Caro direttore,
tra i buchi neri, le vicende oscurate e dimenticate, tanto dalla politica quanto dalla stampa , c’è quella di padre Paolo Dall’Oglio, il gesuita romano, conosciuto per aver rifondato nel deserto di Damasco, in Siria, agli inizi degli anni Ottanta una tradizione eremitica cenobitica e del quale dai primi giorni di agosto non si hanno più notizie certe. Si presume che sia stato rapito nella zona siriana di Raqqa da estremisti islamici legati ad al-Qaeda. E la notizia della sua uccisione, diffusa a metà di quello stesso mese da un sito arabo, non ha avuto mai conferma. Ricordiamo che il gesuita, da sempre impegnato a promuovere il dialogo tra cristiani e musulmani, venne espulso nel 2011 dalla Siria dal governo di Bashar al-Assad subito dopo l’uscita di un suo testo che proponeva una soluzione pacifica alle sommosse popolari in corso nel Paese. Padre Dall’Oglio in seguito era rientrato in Siria, ma evidentemente il suo impegno per la pace e una giusta «convivenza nella diversità» ha continuato a essere una spina nel fianco tanto per i fratelli musulmani che per il regime baathista. La Farnesina non ha dato mai una conferma della morte del religioso, né ha fornito in questi mesi informazioni dettagliate sul rapimento, certo è che del caso di padre Paolo sarebbe onesto, civile, umano se la stampa e la politica italiane (ri)accendesse i riflettori. Parlatene di più.
Mimmo Mastrangelo
Sono allergico al silenzio imposto, al silenzio "non scelto" e non vissuto in libertà e per libertà spirituale e umana.

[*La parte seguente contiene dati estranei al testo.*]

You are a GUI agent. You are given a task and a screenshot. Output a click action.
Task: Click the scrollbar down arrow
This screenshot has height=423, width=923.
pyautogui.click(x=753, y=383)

Ma so che non tutti i silenzi sono uguali. So quanto sia terribile e ingiustificabile la vasta distrazione sulla guerra civile di Siria, alimentate entrambe – guerra e distrazione – dai calcoli cinici e sbagliati dei potenti locali tanto quanto delle potenze (e delle reti terroristiche) straniere interessate e coinvolte. Ma soprattutto so che certe tristi vicende e certe acuminate speranze non evolvono e non si risolvono secondo umanità e giustizia se non ci riesce di evitare le parole inutili, avventurose e persino dannose. A volte, l’ho imparato presto, le cronache scritte a casaccio rischiano di produrne in serie di parole così pericolose... Non sto polemizzando con te, caro Mimmo, sia chiaro. Perché comprendo totalmente – e, a mio modo, vivo – l’ansia di una parola liberatrice per padre Paolo Dall’Oglio. Ed è la stessa ansia che ci anima ogni volta che ci ritroviamo a misurarci con la ferocia di un sequestro (o di una inspiegabile sparizione) di persona. La sorte dell’inquieto e indomito «monaco gesuita» – come già quella del collega giornalista della "Stampa" Domenico Quirico, infine felicemente restituito alla sua famiglia e al suo lavoro – è un chiodo fisso nella mente di tanti. Per chi crede è anche un impegno di preghiera. Per quelli che fanno il tuo e mio mestiere è un dovere in più nel "fare cronaca". Da mesi, infatti, in redazione (e non siamo certo gli unici) viviamo un costante dovere di responsabilità verso il nascosto e faticoso lavorìo per restituirci padre Dall’Oglio. Già, un dovere di responsabilità – e sempre più a fatica – di discrezione e di riservatezza. Ma a che cosa varrebbe parlare invano? A che cosa inveire e accusare? In questa storia ci sono tanti nemici della pace e della «convivenza nella diversità», cioè in quel rispetto delle minoranze che nasce dalla consapevolezza che tutti sulla faccia della terra siamo, comunque, minoranza e che nessuna minoranza è di troppo, perché solo assieme possiamo costruire la sterminata maggioranza di gente di «buona fede» e di «buona volontà» che è il popolo della pace possibile e necessaria.
Sì, caro Mimmo, in questa storia ci sono tanti nemici del bene, ma c’è soprattutto un amico: padre Paolo. Vogliamo vederlo tornare alla libertà e alla luce abbacinante di Mar Musa. E contiamo ancora su quelli che lavorano lontano dai riflettori, ci contiamo con impaziente tenacia, fino all’ultima stilla di fiducia.